It looks like you're trying to run 4 executors on a single physical node with one GPU. This probably won't work all that well (due to OOM errors that you're seeing). Note: we generally assume one full GPU per executor. You can try going down to 1 worker (and no PS, since there's no need to communicate variables), and it should work.

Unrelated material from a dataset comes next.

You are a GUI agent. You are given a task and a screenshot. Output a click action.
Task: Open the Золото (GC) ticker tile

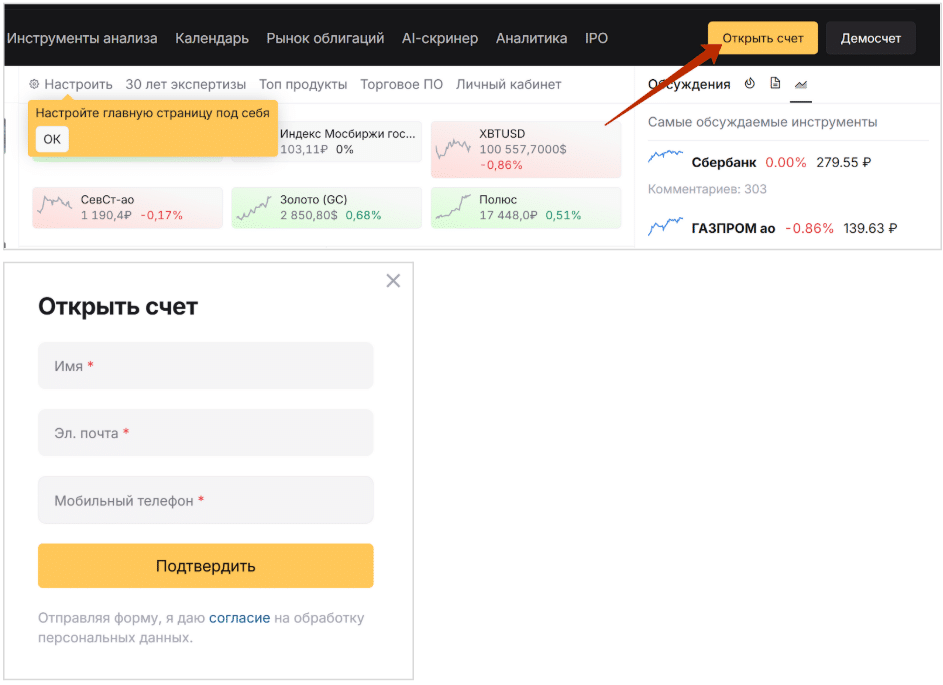[x=326, y=207]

djygithub commented 6 years ago

Thanks I will give it a shot.

djygithub commented 6 years ago

I have been unable to find the parameters for "going down to 1 worker (and no PS, since there's no need to communicate variables)" please help. I tried cutting down the number of executors to 1 and got an assertion in line 240 of tfcluster.py "assert num_ps < num_executors" but that is as far as I got. I upped the number of executors to 2 and received another OOM, however the job is still running:

2017-11-01 08:54:11.058433: E tensorflow/stream_executor/cuda/cuda_driver.cc:924] failed to allocate 162.69M (170590208 bytes) from device: CUDA_ERROR_OUT_OF_MEMORY

and

args: Namespace(batch_size=100, cluster_size=2, epochs=1, format='csv', images='mnist/csv/train/images', labels='mnist/csv/train/labels', mode='train', model='mnist_model', output='predictions', rdma=False, readers=1, steps=1, tensorboard=False) 2017-11-01T08:54:01.215902 ===== Start zipping images and labels

Thanks again.

leewyang commented 6 years ago

Sorry, in that example, the num_ps is hard-coded to 1. You can just set it to 0.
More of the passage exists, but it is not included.